DAUROH NASIONAL, PENGUATAN ASWAJA AN-NAHDLIYAH
Tulungagung, 20 September 2024, tepat pukul 21.00 WIB, telah diselenggarakan Dauroh Nasional oleh Aswaja NU Center Tulungagung, bertempat di Aula PCNU Tulungagung. Kali ini mengambil thema "Penguatan Aswaja An-Nahdliyah dan Implementasi NKRI Haraga Mati melalui Spirit Islam Rahmatan lil'alamin". Sebagai agenda Pra Muscab ke 12 yang akan digelar hari ini Sabtu, 21 September 2024.
KH. Yusuf Suharto
KH. Yusuf Suharto (Tim Aswaja LP Ma'arif PBNU) menyampaikan paparan yang pertama. Beliau mengawali dengan penjelasan bahwa sebutan Ahlussunnah waajamaah An-Nahdliyah atau disingkat dengan sebutan Aswaja NU adalah untuk memudahkan penyebutan dan mengidentifikasikan dengan jelas.

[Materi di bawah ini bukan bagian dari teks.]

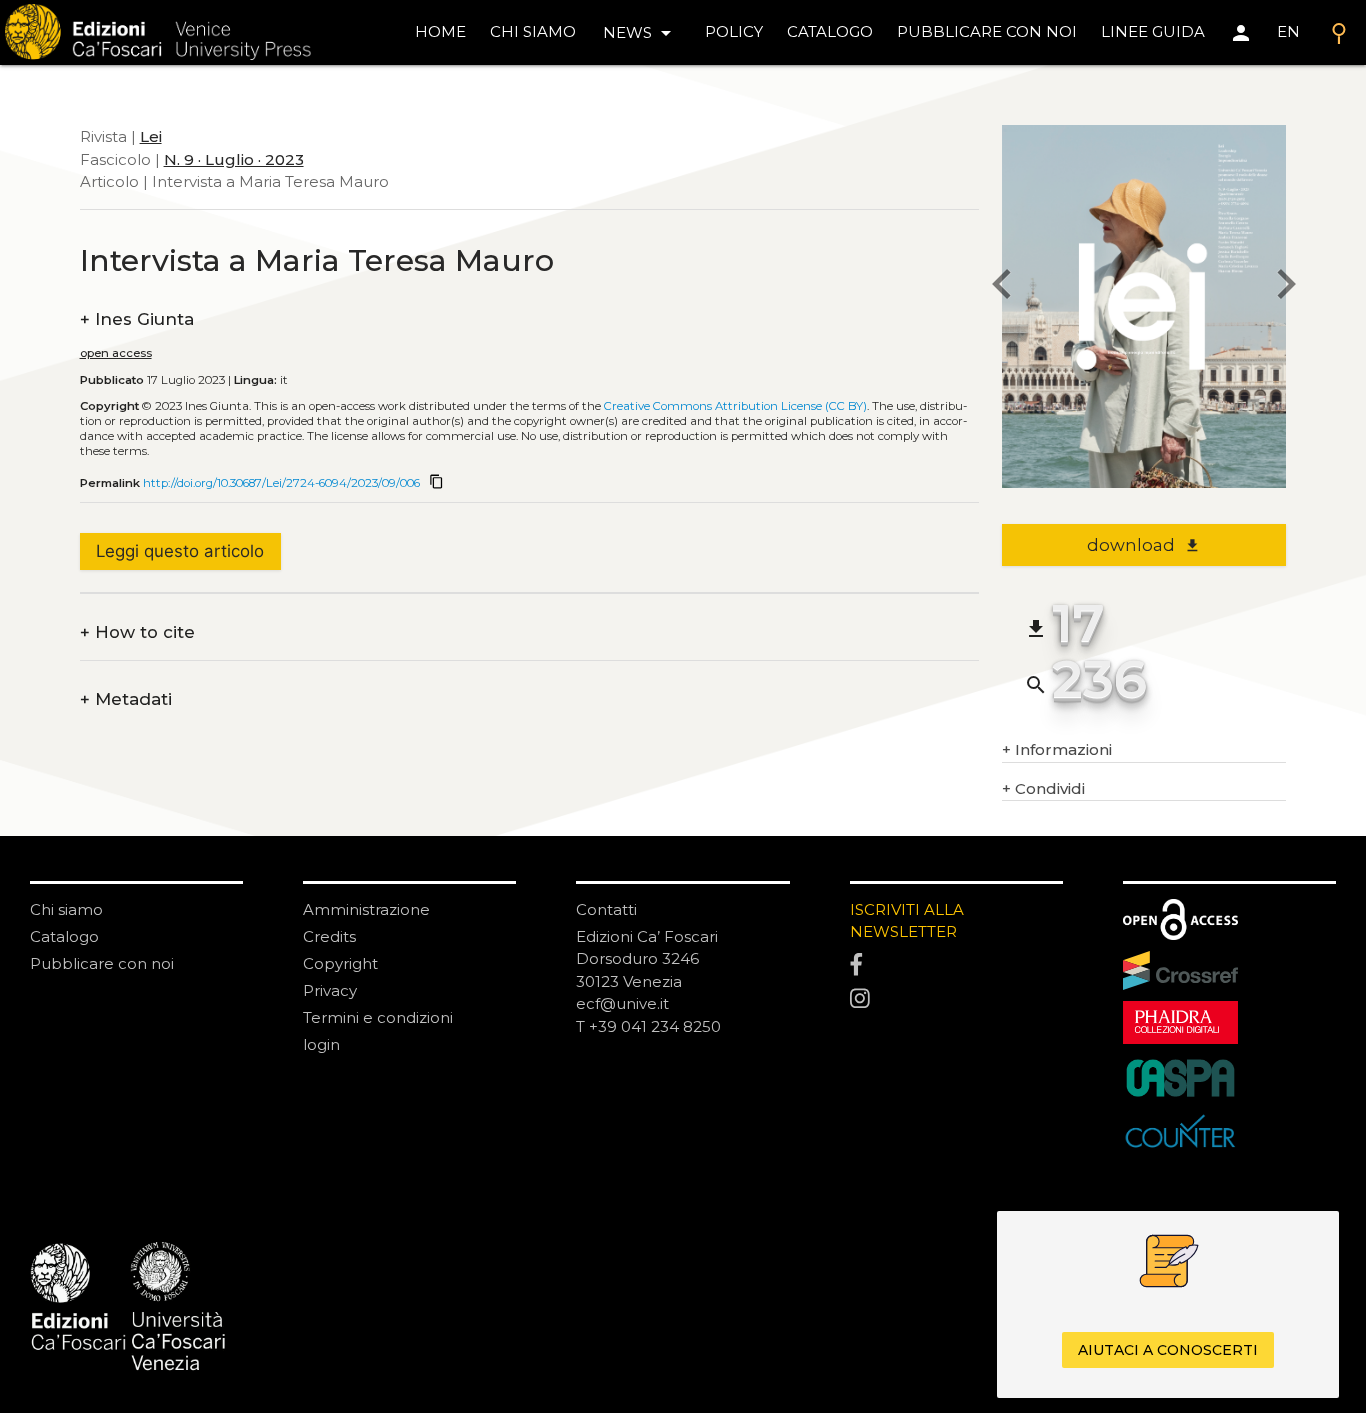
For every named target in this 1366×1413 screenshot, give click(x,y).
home (440, 31)
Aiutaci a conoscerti (1168, 1351)
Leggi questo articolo (180, 551)
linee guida (1153, 31)
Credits (329, 936)
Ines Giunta (137, 319)
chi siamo (533, 31)
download (1143, 545)
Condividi (1043, 788)
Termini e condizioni (378, 1017)
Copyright (340, 963)
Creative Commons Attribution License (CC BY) (735, 406)
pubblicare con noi (987, 31)
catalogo (830, 31)
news (640, 33)
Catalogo (64, 936)
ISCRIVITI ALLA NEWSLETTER (907, 921)
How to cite (137, 632)
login (321, 1044)
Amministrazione (366, 909)
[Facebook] (956, 965)
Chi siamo (66, 909)
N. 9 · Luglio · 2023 (234, 159)
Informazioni (1057, 749)
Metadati (126, 699)
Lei (151, 136)
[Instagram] (956, 999)
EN (1288, 31)
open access (116, 353)
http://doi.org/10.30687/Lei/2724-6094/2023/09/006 (281, 483)
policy (734, 31)
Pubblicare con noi (102, 963)
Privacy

Kisah mengapa hormat bendera itu diterima oleh kalangan NU, kala itu belum ketemu takbirnya, yang ketemu adalah syi'ir-syi'ir cinta, sehingga berlandaskan cinta, maka menerima juga keberadaan bendanya (bendera yang menjadi ciri identitas negara). Dalam dekade berikutnya dokumen hasil musyawarah para ulama yang dipimpin KH. Bisri Sansuri telah menemukan takbirnya.
KH. Yusuf Suharto menjelaskan bahwa istilah "Rahmatan lil 'alamin" mendengung lama dimasa kepemimpinan Gus Dur, sedang dimasa KH. Said Aqil Siraj dengan istilah yang banyak berkembang adalah "Islam Nusantara". Dimasa KH. Yahya Staquf, populer dengan istilah "Fiqih Peradaban" ketiganya merujuk pada sumber yang sama. Istilah-istilah tersebut menurut Kemenag disebut "Moderasi Beragama" (wasathiyah Islam). Beliau menemukan istilah lain yang sering disampaikan oleh KH. Musta'in Romly (Pondok Pesantren Darul 'Ulum Jombang) setiap mengakhiri salam dengan mengucap "Ihdinas shiratal mustaqim". Kesimpulan Beliau, bahwa kesemuanya sesungguhnya merujuk pada kalimat yang sama yaitu "Ahlissunnah wal jamaah".
KH. Ma'ruf Khozin
Pemateri kedua adalah KH. Ma'ruf Khozin (Ketua Pengurus Wilayah Aswaja NU Jawa Timur). Sebagai pembuka Beliau sampaikan ada Saudara-saudara kita yang anti dengan cinta tanah, karena dianggap ashobiyah. Mereka banyak mencuit di medsos bahwa nasionalisme gak ada dalilnya.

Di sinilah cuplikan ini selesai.